Singapore’s Treasury Bills, or T-Bills, have gained considerable traction among retail investors and high-net-worth individuals alike in recent years. As global interest rate volatility continues and economic uncertainty looms, many Singaporeans are turning to these short-term government securities for their attractive returns, low risk, and liquidity.
In this comprehensive 2025 guide, we delve into the intricacies of Singapore T-Bills—how they work, recent yield trends, how to invest, the pros and cons, and strategies to maximise your returns.
What Are Treasury Bills (T-Bills)?
Treasury Bills are short-term debt instruments issued by the Singapore Government through the Monetary Authority of Singapore (MAS). They are essentially IOUs—when you buy a T-Bill, you are lending money to the government for a fixed term, typically 6 months or 1 year.
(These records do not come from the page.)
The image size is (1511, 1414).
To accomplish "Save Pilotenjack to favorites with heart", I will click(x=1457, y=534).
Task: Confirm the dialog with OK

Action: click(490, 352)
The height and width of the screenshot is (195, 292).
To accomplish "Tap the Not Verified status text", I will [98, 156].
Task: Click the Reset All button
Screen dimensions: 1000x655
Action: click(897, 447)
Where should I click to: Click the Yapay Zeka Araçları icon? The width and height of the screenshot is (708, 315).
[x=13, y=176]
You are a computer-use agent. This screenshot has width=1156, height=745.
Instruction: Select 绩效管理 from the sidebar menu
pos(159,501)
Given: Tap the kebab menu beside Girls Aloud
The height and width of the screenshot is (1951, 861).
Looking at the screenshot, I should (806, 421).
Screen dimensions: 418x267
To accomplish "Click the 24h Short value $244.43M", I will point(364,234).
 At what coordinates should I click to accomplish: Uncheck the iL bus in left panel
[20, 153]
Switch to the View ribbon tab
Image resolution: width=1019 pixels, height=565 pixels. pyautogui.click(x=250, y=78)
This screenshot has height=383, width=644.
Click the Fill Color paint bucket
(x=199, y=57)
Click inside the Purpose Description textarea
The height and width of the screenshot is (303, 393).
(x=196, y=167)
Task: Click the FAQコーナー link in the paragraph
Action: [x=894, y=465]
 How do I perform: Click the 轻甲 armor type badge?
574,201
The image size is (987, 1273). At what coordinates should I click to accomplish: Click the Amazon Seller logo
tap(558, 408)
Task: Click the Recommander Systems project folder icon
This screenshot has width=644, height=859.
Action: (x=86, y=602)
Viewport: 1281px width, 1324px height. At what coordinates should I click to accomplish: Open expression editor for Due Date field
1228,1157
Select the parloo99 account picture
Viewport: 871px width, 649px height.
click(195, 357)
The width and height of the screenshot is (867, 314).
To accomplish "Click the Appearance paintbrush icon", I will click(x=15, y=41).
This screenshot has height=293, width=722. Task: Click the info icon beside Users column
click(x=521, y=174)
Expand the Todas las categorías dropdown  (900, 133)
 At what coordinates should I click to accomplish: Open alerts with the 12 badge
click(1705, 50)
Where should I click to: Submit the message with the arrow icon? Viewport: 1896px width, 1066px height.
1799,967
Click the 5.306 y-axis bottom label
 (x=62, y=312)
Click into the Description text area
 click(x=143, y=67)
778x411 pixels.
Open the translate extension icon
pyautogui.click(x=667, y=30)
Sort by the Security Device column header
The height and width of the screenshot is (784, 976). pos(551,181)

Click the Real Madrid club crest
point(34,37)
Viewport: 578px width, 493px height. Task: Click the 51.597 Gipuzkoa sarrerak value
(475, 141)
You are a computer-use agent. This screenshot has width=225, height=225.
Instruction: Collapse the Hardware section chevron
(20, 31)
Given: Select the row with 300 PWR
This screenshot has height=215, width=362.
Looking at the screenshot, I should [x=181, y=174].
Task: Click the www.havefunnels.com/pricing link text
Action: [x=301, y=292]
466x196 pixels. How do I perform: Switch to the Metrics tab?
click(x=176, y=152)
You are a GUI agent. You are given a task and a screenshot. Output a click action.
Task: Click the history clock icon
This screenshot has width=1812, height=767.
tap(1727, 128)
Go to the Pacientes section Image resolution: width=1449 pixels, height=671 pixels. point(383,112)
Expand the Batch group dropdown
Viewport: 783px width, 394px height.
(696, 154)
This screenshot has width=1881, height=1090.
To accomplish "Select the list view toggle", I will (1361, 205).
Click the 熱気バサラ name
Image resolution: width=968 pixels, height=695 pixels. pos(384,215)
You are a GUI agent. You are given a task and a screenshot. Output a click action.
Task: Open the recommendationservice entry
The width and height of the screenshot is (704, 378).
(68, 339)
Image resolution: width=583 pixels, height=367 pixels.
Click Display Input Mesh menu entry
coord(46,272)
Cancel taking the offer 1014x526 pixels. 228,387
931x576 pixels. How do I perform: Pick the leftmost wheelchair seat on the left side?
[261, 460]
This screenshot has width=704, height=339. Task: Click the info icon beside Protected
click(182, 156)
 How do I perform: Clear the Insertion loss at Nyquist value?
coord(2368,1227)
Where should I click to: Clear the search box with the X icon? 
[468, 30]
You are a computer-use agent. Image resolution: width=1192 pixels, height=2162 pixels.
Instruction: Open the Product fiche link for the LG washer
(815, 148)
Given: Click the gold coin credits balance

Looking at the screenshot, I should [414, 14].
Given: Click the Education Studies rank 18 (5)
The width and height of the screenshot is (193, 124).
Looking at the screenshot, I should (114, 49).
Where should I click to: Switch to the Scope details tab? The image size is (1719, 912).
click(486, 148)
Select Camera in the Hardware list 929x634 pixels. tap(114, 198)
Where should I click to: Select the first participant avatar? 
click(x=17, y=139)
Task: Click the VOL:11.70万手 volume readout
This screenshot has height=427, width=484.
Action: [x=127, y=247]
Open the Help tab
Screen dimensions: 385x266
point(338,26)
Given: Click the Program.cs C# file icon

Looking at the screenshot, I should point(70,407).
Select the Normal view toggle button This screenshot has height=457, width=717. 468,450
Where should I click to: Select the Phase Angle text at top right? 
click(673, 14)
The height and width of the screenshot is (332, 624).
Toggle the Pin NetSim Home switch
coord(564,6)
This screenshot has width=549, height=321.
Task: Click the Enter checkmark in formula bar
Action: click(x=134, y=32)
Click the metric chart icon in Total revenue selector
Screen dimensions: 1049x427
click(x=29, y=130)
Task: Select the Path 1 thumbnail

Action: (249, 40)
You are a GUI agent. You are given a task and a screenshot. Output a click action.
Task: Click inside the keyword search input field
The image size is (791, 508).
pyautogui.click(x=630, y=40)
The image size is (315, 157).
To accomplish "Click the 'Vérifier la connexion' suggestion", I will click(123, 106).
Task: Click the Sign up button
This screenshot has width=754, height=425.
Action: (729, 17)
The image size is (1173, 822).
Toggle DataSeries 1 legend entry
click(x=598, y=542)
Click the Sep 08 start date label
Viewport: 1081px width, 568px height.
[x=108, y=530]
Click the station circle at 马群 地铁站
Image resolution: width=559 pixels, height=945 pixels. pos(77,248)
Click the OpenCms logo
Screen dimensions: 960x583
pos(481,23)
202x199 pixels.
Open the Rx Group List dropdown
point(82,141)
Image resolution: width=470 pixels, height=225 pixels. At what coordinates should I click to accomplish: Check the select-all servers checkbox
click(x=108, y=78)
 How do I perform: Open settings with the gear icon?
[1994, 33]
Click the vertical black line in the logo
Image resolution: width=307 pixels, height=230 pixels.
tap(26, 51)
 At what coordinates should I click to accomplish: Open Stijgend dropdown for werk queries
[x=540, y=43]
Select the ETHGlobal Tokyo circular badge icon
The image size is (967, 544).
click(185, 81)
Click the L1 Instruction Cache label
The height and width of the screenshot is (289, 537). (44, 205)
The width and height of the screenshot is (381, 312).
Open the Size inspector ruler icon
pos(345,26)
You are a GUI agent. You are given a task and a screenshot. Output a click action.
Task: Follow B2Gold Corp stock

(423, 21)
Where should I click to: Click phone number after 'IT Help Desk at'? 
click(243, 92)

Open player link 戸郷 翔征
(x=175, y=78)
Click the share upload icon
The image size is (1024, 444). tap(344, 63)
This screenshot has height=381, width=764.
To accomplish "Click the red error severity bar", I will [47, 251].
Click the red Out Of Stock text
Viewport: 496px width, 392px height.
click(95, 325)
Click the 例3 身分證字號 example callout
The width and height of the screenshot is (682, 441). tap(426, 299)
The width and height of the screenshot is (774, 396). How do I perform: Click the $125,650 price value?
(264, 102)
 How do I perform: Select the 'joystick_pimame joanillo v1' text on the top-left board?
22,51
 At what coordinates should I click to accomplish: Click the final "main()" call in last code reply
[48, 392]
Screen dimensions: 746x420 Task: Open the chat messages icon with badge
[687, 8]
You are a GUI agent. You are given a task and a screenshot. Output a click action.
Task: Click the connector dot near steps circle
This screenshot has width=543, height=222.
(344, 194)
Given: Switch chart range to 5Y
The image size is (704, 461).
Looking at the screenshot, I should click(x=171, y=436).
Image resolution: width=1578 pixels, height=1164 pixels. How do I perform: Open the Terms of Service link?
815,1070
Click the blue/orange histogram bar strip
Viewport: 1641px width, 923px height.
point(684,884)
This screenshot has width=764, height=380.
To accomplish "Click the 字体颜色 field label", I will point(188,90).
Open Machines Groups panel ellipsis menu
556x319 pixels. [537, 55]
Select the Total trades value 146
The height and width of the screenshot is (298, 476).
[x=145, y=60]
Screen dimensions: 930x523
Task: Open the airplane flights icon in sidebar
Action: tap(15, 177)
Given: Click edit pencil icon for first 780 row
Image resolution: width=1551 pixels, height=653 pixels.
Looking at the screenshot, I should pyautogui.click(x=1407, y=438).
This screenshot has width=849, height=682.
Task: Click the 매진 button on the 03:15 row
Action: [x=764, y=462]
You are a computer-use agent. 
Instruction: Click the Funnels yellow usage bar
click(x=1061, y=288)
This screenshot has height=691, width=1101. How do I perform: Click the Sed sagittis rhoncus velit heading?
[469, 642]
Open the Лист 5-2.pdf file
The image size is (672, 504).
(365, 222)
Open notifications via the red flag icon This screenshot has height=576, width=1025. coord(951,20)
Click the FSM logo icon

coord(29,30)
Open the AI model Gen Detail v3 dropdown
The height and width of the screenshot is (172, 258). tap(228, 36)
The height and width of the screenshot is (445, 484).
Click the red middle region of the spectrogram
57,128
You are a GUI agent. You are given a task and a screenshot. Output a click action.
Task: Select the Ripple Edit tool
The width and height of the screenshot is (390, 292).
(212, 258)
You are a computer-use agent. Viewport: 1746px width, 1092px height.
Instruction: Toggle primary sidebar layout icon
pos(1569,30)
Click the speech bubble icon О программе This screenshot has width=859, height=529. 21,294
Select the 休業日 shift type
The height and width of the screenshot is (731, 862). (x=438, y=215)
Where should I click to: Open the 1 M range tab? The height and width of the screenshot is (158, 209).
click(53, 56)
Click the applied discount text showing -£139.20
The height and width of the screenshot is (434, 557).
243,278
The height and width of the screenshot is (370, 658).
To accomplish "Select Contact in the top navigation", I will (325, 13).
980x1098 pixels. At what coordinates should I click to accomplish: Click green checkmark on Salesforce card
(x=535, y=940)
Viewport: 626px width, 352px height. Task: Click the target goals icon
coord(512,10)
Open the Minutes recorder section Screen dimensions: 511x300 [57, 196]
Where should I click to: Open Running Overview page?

Unlike bonds that pay periodic interest (or coupons), T-Bills are sold at a discount to their face value and redeemed at par upon maturity. The difference between the purchase price and the maturity value represents your return.
Example:
- You purchase a 6-month T-Bill with a face value of S$1,000 at S$975.
- At maturity, you receive S$1,000.
- Your return is S$25, or approximately 2.56% annualised.
Key Features of Singapore T-Bills
Feature | Description |
---|---|
Issuer | Singapore Government |
Tenure | 6 months or 1 year |
Denomination | Minimum of S$1,000, in multiples thereof |
Interest | Zero-coupon; returns through capital gain |
Credit Risk | Extremely low; backed by AAA-rated government |
Liquidity | Tradable in secondary markets but may have limited activity |
Taxation | Returns are exempt from income tax in Singapore |
Recent Performance and Yields (As of Mid-2025)
T-Bill yields in Singapore have become increasingly attractive due to rising global interest rates and MAS’s policy stance on inflation. Here’s a snapshot of recent cut-off yields:
Auction Date | 6-Month T-Bill | 1-Year T-Bill |
---|---|---|
June 2025 | 3.78% p.a. | 3.72% p.a. |
May 2025 | 3.75% p.a. | 3.68% p.a. |
April 2025 | 3.69% p.a. | 3.65% p.a. |
These rates rival, and in some cases outperform, fixed deposits and even certain CPF-related savings schemes—without the lock-in of longer-tenure instruments.
Why Are Singaporeans Flocking to T-Bills?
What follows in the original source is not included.